C’è per tutto il libro il gusto del raccontare, del rivedere, dell’immaginare il passato attraverso l’ «armadio della psiche» e di leggere il futuro attraverso il presagio e l’oroscopo: l’astronomia e l’astrologia .

Lo scrittore sembra chiedersi se una “identificazione” di questi due mondi possa  passare attraverso una via che consista nell’ assumere i panni, le sembianze ed i ricordi l’uno dell’altro, cercando di vivere, attraverso l’altrui vita, la propria; e se possa  esserci una sorta di interscambiabilità “concordata”, un’osmosi perfetta, una “fratellanza indotta” dal caso e dalle circostanze.

Il romanzo cerca una soluzione a questo dilemma e vorrebbe forse indicare una strada. è come se la distanza tra Islam ed “Infedeli” possa riassorbirsi ed i protagonisti si avvicinano a tal punto da con-fondersi e da con/fondere il lettore.

Sullo sfondo un tormento: la ricerca di quella  verità che si placa forse quando i due “gemelli” si separano!

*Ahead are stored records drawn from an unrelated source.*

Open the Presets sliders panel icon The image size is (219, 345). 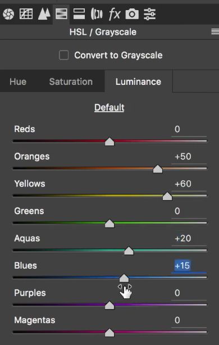pyautogui.click(x=150, y=14)
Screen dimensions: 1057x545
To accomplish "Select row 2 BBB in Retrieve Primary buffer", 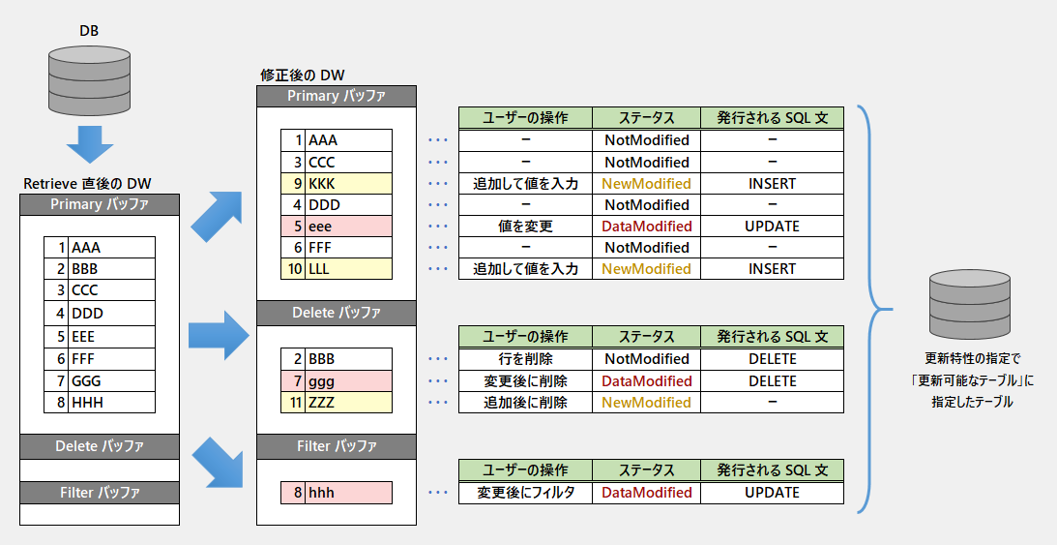I will 99,268.
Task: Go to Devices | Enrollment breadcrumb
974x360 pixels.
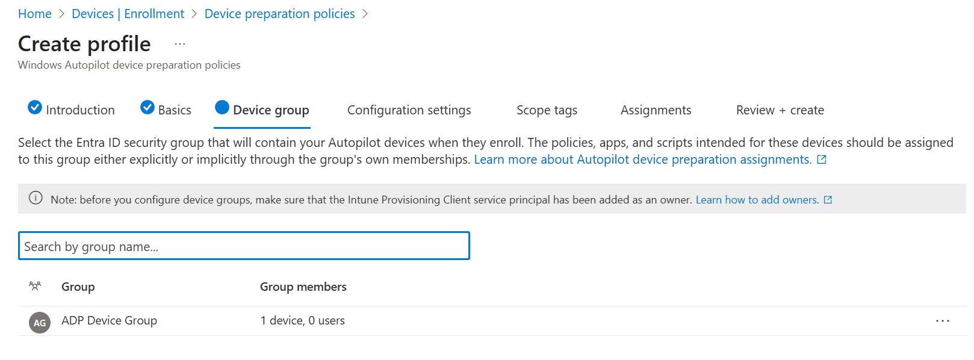Action: click(128, 14)
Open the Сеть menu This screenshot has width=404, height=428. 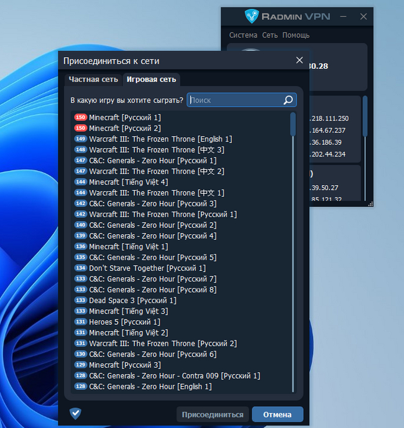pos(270,35)
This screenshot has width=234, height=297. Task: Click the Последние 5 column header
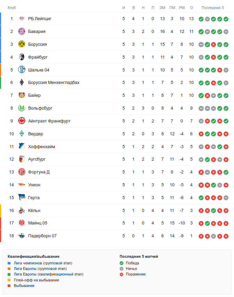(213, 8)
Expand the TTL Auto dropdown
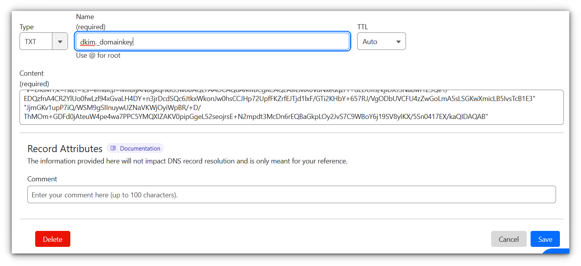581x266 pixels. (x=381, y=42)
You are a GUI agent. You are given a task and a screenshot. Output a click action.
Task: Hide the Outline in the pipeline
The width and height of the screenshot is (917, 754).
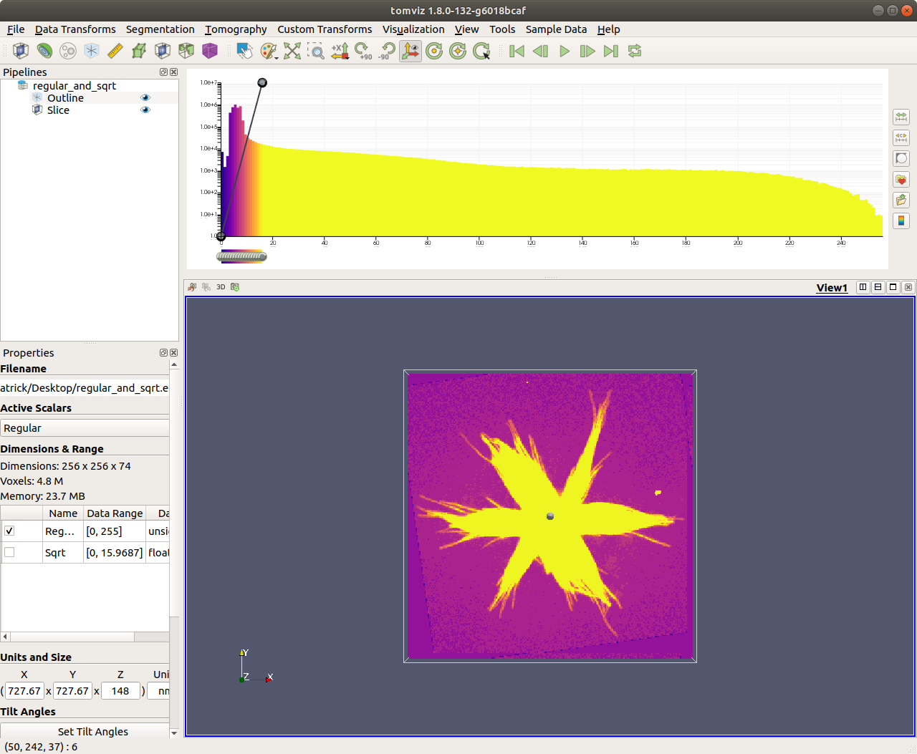coord(145,97)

Strano libro, complesso, piacevolmente impegnativo, da interpretare! E alla fine appare la rocca, quella che dà il titolo al romanzo, «bianca candida e bella», quasi “un sogno”, un miraggio contro la nera “testuggine”, l’arma micidiale venuta fuori dall’insolito sodalizio tra Oriente ed Occidente.

C’è qui il presentimento di ciò che avverrà poi: si ha il senso di qualcosa che “impeccabile, silente e puntuale” si stia compiendo…

Lirismo paesaggistico, terminologia lussureggiante, racconti nel racconto, bestiari, immagini di caccia, di guerra, di vita nella corte e di una città orientale: Istanbul.

Grande ed  immensa la cultura e la padronanza del nostro sentire (occidentale) da parte di questo scrittore; frequenti i riferimenti, i rimandi, le citazioni di altri romanzi, come ad esempio, Don Chisciotte. C’è anche l’escamotage del “manoscritto” ritrovato, di manzoniana memoria, e poi la peste che ci fa pensare al Decameron, oltre che ai Promessi Sposi.

è emblematica la presenza dell’Italia nella trama. C’è una profonda ammirazione da parte di questo grande intellettuale turco per il genio italico. La macchina da guerra attorno a cui si dipana  buona parte della trama non è forse la realizzazione di ciò che aveva progettato il nostro Leonardo da Vinci?

Questa “sapiente” lettura lascia intravedere, io credo, l’eterna attualità di due dibattute questioni:

·     fino a che punto la classe politica ed il potere siano disposti a seguire la saggezza e  la cultura;

·      se è mai possibile una convivenza, oppure uno scambio identificativo tra due civiltà contrapposte.

Contrapposizione? Coesistenza? Identificazione? Collaborazione reciproca? Incontro? Scontro? E dire che questo romanzo è stato scritto nel 1992, quasi due lustri prima delle “torri gemelle”!